Между землёй, принимающей в свои молчаливые объятия, и небом, безмолвно взирающим с высоты, между пронзительным плачем материнского сердца и бесстрастным скальпелем учёной мысли пролегает одна и та же бездонная тайна — тайна смерти. Она вечно ускользает от сетей рационального постижения, бросая вызов самому человеческому разуму, но трепетно и интуитивно улавливается народной душой, облекаясь в метафоры и символы, чья глубина порой затмевает самые дерзновенные гипотезы науки.

Русский, латышский и литовский фольклор с пронзительной точностью фиксирует онтологический разрыв, зияющую рану, возникающую со смертью ребёнка: «О сыру землю рожденье укрывается! Во глубок погреб рожденье опущается!... К тебе – мое рожденье сердечное!» В этих словах, вырванных из глубин страдания, скрыт горький парадокс: то, что вышло из материнской утробы, из средоточия жизни, возвращается в холодную, безмолвную утробу земли. Цикл, казалось бы, замыкается, но это замыкание – не гармония возвращения к истокам, а зияющая рана разлуки, экзистенциальный разлом.

Материнская связь с сыном – это не просто биологическое родство, это священная нить, вплетенная в саму ткань мироздания. Это своего рода космическое сопричастие, и его насильственный обрыв – не просто личная трагедия, а онтологическая катастрофа, сотрясающая основы бытия, вопиющее нарушение богоданного порядка вещей. Мать и сын – не просто два существа, соединенные узами крови, но две сущности, чьи судьбы переплетены на бытийном уровне. Именно поэтому смерть сына воспринимается как крушение целого мира.

В плачах, этих живых свидетельствах неутешного горя, мать говорит о передаче сыну сокровенного, интимного знания: «Я открыла свою белую грудинушку и вынула свое ретливое сердечушко, и показала свои тайности и хитрости, а ты их верил своей сударыне-матушке...». Здесь мы прикасаемся к древнейшему, архетипическому представлению о том, что истинное знание – знание о жизни, о выживании, о смысле – передаётся не столько через слова или заученные действия, сколько через самоё сердце. Сердце матери — не просто мышца, перекачивающая кровь, но хранилище сакральных тайн рода, бытия, и, возможно, самого смысла существования, тех интуитивных прозрений, что не выразить словами.

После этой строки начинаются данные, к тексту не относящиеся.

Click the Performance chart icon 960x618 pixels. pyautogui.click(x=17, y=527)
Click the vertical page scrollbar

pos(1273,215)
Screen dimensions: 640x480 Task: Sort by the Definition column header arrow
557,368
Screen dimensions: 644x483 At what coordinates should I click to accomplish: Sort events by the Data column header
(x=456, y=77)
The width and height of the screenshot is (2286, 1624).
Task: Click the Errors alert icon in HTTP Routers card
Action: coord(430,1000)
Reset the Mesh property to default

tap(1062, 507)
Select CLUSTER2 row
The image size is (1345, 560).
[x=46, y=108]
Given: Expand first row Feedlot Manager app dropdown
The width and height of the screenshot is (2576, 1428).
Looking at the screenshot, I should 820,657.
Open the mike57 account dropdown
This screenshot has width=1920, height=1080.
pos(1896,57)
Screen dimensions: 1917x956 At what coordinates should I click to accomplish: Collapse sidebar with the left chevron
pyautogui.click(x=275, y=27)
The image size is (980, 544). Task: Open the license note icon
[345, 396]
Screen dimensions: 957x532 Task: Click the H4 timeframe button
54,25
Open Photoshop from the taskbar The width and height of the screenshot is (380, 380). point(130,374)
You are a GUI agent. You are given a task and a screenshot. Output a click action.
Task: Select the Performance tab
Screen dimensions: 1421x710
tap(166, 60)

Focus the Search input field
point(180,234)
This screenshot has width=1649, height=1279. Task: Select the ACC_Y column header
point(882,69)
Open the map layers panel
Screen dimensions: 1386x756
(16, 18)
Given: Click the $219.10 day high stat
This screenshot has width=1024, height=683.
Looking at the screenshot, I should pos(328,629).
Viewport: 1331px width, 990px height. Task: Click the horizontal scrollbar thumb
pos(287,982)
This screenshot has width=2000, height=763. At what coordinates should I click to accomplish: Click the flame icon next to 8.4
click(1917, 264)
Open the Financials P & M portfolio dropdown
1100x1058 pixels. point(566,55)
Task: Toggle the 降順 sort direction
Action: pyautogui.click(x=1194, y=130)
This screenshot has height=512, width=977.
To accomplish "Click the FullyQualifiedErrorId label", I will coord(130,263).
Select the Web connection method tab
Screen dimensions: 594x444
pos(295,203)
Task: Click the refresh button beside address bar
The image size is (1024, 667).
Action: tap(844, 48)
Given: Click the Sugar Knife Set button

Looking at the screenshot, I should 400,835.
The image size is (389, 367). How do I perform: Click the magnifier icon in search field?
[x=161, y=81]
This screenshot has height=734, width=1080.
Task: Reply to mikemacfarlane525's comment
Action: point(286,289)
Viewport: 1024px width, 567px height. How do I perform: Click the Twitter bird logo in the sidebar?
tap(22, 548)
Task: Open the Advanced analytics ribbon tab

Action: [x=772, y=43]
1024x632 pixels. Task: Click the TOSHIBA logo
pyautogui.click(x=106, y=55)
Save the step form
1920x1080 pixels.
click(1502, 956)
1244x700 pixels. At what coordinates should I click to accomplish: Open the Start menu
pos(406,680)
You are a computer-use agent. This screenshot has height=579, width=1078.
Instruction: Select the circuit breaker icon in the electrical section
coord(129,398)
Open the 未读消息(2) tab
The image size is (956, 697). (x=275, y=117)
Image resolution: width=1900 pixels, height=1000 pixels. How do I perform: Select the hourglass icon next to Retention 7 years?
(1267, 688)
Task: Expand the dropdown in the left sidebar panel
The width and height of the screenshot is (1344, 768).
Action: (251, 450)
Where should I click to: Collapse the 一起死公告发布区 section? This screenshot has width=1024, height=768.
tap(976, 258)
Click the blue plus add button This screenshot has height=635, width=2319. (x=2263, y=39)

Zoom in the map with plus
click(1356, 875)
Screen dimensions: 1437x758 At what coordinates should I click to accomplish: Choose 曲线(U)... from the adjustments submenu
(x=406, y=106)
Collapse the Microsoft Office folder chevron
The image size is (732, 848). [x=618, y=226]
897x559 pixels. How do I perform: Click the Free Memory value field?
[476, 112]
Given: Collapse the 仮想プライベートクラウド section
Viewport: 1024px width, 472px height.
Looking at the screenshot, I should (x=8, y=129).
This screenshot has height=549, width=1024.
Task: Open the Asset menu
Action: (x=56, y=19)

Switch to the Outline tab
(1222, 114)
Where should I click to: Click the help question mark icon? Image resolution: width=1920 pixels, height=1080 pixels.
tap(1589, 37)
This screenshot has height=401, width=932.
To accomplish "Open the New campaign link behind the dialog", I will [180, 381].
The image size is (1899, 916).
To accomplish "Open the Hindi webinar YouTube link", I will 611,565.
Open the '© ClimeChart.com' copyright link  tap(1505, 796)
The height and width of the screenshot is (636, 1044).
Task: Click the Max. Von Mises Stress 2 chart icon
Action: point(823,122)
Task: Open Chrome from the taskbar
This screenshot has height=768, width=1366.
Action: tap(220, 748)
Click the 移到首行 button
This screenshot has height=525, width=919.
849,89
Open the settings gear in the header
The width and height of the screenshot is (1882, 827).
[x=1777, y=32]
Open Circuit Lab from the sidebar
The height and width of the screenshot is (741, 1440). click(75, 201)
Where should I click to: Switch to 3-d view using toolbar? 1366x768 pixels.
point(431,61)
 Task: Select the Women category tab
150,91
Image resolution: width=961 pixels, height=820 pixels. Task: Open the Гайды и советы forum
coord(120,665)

Эта интуиция находит удивительные параллели в современных научных представлениях. То, что в народной традиции поэтически именуется «тайностями и хитростями» сердца, современная наука начинает описывать языком эпигенетики — наследования признаков и предрасположенностей, не записанных напрямую в жестком коде ДНК, но передающихся через поколения как тончайшая настройка живой системы. Знание, которое мать передаёт сыну, – это не только культурный код и биологическое наследие, закодированное в спиралях ДНК и эпигенетических маркерах; это еще и невыразимый опыт души, эстафета света, мудрости и любви, передаваемая из поколения в поколение. И обрыв этой эстафеты – одна из самых глубоких ран.

Одним из самых мучительных, экзистенциально невыносимых аспектов смерти сына является её вопиющая противоестественность, нарушение священного порядка вещей. Народное сознание, не обремененное философскими абстракциями, но остро чувствующее правду жизни, выражает это через образ несостоявшегося продолжателя рода, незажженного очага, оборванной надежды: «Я-то думала, я-то надеялась, что выращу своего сыночка, себе великую заменушку». «Земли матери да он не пахарь, Не кормитель вам желанныим родителям..», «Некому да поить, некому да кормить будет, да некому схоронить будет..».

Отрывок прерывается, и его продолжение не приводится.